L’accès aux soins : un défi pluriel selon les territoires en France

7 mars 2026

L’accès aux soins n’est pas une notion figée ni une réalité homogène en France. Derrière ce terme se cachent des situations très contrastées selon que l’on vive dans une grande ville, en périphérie urbaine, dans une commune rurale isolée ou dans certains territoires d’outre-mer. Les dynamiques démographiques, les infrastructures de santé, l’offre médicale, mais aussi les réalités économiques et culturelles créent un paysage complexe, parfois inquiétant pour celles et ceux qui cherchent à se soigner.

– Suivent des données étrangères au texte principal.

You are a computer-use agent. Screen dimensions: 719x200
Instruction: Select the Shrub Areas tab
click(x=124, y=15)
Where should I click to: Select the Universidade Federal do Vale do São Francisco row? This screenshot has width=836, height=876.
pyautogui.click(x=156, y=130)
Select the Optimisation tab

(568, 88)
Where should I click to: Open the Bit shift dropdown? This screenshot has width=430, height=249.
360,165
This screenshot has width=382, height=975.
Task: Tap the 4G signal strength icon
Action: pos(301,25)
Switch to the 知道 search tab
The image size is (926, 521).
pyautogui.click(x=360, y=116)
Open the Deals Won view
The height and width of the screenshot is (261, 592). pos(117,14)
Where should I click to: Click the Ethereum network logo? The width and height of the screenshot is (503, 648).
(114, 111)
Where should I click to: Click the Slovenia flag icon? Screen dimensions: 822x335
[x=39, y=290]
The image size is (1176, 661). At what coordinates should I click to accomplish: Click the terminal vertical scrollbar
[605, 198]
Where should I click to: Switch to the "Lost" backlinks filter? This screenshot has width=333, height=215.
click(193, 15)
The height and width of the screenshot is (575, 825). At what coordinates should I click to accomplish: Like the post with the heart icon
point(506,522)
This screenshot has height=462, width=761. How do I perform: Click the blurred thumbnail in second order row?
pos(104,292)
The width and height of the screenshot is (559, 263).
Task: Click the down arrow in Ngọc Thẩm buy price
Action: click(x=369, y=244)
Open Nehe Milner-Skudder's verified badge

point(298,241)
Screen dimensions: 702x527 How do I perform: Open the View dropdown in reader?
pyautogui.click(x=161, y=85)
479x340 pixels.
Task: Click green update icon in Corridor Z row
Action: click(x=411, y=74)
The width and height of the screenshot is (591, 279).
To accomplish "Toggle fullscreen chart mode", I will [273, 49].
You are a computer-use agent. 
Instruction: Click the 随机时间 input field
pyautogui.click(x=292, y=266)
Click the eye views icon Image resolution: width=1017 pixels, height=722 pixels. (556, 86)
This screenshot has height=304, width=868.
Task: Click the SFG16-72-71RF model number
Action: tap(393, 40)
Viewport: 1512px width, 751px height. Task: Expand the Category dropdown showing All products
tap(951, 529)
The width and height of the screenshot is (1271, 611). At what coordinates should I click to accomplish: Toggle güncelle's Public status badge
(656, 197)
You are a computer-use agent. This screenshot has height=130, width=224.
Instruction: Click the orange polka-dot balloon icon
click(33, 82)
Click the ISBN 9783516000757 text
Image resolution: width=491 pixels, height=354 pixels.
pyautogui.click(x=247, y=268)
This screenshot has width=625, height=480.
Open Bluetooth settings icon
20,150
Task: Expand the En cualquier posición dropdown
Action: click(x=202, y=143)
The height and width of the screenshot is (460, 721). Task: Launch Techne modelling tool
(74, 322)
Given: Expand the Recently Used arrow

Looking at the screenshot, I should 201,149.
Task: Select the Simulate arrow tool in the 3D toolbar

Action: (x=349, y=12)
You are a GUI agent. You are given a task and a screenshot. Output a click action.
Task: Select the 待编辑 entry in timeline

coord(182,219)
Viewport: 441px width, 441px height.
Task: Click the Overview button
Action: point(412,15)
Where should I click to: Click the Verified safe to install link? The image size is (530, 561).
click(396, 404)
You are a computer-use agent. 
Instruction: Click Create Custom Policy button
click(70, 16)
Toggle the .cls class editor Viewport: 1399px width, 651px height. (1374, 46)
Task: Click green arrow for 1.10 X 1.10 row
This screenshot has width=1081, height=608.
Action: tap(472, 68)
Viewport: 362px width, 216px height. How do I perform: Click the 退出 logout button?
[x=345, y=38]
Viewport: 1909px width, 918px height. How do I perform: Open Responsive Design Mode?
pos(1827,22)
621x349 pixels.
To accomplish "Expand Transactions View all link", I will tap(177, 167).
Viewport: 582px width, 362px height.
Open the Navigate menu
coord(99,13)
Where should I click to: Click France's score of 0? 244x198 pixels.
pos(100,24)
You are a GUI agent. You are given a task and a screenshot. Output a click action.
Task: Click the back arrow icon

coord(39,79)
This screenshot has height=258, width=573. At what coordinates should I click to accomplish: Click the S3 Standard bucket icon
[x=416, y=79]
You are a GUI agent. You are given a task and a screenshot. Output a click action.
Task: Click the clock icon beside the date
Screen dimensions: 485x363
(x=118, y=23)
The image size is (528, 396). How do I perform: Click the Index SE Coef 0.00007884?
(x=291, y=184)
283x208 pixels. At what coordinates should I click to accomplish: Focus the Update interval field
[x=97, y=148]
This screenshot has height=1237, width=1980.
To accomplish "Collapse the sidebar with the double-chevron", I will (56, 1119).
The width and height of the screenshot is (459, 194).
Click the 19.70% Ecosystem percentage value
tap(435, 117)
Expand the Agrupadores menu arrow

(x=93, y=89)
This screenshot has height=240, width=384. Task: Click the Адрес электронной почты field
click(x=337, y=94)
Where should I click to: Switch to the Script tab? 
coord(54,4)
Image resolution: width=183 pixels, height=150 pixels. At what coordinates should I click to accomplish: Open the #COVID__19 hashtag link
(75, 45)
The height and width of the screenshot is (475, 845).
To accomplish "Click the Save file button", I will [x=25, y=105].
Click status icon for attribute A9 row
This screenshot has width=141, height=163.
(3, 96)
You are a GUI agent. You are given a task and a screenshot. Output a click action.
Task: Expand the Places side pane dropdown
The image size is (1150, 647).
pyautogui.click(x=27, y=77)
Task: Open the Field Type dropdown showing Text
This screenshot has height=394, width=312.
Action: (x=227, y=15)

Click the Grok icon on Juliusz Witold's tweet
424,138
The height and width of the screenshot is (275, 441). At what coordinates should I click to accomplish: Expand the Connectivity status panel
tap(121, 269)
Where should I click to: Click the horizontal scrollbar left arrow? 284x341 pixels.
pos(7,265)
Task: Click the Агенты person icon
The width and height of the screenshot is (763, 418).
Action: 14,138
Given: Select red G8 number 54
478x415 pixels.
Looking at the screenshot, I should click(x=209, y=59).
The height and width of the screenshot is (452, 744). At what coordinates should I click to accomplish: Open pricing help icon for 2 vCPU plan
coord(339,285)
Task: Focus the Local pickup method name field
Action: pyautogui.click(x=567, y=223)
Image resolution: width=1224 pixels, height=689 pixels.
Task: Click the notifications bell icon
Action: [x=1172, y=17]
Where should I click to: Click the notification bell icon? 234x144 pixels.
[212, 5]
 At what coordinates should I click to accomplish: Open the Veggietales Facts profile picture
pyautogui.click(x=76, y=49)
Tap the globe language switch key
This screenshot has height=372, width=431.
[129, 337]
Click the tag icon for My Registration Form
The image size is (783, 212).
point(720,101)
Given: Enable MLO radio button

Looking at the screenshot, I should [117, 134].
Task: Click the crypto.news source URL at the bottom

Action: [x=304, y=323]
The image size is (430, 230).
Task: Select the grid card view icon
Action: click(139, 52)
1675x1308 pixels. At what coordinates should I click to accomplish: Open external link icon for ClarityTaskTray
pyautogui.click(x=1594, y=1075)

Dans cet article, nous proposons d’analyser de façon nuancée et précise :

  • les déterminants de l’accès aux soins selon les territoires,
  • l’ampleur des disparités régionales et leurs conséquences concrètes,
  • des exemples pratiques pour mieux comprendre les enjeux,
  • et des perspectives pour améliorer la situation.

Avant d’entrer dans les spécificités territoriales, il est essentiel de définir ce que recouvre cette notion. L’accès aux soins, dans sa dimension la plus large, renvoie à la capacité d'une personne à :

  • trouver un professionnel de santé disponible,
  • disposer d’informations sur les soins adaptés à sa situation,
  • pouvoir se rendre physiquement (ou virtuellement) à une consultation,
  • supporter le coût restant à charge en fonction de ses ressources,
  • être accompagné dans la compréhension, la prise de décision et le suivi de soins.

L'accès aux soins s'entrelace donc autour d’une triple dimension : géographique, temporelle et socio-économique.

Les données du ministère de la Santé et de la DREES (Direction de la Recherche, des Études, de l'Évaluation et des Statistiques) dessinent une France où, paradoxalement, il y a plus de médecins en activité qu’il y a trente ans, mais où les inégalités d’accès se creusent.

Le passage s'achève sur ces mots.